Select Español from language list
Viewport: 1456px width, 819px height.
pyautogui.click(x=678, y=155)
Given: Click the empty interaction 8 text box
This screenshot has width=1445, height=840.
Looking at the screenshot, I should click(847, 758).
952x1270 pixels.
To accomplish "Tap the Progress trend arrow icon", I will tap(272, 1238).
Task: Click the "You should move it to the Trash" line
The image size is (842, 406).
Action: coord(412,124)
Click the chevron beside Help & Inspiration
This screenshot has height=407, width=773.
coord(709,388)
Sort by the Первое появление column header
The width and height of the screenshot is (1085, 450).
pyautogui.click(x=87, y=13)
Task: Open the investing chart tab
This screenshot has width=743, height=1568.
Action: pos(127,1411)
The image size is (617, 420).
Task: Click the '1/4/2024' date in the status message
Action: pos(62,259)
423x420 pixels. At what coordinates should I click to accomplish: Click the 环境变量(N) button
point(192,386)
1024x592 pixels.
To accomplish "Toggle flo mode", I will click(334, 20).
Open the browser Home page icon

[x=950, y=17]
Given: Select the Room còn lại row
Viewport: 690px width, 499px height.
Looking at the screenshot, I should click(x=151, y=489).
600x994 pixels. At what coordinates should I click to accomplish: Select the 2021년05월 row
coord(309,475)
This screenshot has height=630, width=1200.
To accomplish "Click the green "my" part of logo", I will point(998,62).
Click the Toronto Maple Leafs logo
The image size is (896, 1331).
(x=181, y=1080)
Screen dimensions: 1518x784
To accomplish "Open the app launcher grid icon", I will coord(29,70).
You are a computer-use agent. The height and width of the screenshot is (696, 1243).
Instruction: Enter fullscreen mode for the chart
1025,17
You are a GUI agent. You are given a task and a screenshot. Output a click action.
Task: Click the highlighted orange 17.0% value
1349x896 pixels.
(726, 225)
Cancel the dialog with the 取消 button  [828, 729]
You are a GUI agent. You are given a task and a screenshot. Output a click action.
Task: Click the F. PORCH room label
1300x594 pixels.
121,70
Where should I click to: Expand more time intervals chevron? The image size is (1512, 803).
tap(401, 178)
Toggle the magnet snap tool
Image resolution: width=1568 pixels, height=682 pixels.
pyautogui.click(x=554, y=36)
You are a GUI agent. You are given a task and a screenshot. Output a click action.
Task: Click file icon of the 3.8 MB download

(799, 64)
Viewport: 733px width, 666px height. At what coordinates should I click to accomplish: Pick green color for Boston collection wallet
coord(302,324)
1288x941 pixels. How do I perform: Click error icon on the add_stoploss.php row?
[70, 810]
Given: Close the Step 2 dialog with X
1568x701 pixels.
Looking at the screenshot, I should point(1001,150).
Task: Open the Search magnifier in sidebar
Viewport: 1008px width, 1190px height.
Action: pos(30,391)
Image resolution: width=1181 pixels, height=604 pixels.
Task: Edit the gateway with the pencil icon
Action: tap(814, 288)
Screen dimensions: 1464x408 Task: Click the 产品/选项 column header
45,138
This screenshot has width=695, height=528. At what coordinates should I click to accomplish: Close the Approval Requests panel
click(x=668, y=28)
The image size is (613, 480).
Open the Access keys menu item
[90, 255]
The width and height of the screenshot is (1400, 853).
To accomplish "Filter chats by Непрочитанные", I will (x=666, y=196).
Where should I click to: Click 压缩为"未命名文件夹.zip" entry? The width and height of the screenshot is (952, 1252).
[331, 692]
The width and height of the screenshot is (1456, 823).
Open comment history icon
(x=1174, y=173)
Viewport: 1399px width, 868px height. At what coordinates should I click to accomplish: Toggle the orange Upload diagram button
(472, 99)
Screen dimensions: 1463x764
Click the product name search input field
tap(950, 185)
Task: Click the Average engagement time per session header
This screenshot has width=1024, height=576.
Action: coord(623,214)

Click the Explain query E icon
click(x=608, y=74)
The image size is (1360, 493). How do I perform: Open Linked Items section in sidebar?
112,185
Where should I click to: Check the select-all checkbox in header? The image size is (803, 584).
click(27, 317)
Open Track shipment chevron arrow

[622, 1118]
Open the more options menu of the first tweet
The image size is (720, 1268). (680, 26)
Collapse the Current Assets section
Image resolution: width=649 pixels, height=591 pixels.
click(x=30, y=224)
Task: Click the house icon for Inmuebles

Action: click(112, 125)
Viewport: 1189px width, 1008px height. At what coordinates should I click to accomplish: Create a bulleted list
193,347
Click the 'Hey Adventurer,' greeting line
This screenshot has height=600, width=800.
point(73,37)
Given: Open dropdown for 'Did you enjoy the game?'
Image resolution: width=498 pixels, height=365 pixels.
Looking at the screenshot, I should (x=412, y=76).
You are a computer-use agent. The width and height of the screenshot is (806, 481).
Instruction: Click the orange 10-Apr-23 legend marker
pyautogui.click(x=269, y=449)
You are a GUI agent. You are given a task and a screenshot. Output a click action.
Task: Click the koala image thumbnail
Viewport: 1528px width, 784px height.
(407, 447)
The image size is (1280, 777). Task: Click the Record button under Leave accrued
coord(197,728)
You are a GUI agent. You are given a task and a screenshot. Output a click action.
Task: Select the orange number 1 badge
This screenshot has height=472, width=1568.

__________________________________________________

### What you need to do:
Reproduce word for word the material above, beginning with the line that contains "This screenshot has width=743, height=1568." and ending with the line that contains "You are a computer-use agent. The height".

### Answer box:
This screenshot has width=743, height=1568.
Action: pos(127,1411)
The image size is (617, 420).
Task: Click the '1/4/2024' date in the status message
Action: pos(62,259)
423x420 pixels. At what coordinates should I click to accomplish: Click the 环境变量(N) button
point(192,386)
1024x592 pixels.
To accomplish "Toggle flo mode", I will click(334, 20).
Open the browser Home page icon

[x=950, y=17]
Given: Select the Room còn lại row
Viewport: 690px width, 499px height.
Looking at the screenshot, I should click(x=151, y=489).
600x994 pixels. At what coordinates should I click to accomplish: Select the 2021년05월 row
coord(309,475)
This screenshot has height=630, width=1200.
To accomplish "Click the green "my" part of logo", I will point(998,62).
Click the Toronto Maple Leafs logo
The image size is (896, 1331).
(x=181, y=1080)
Screen dimensions: 1518x784
To accomplish "Open the app launcher grid icon", I will coord(29,70).
You are a computer-use agent. The height and width of the screenshot is (696, 1243).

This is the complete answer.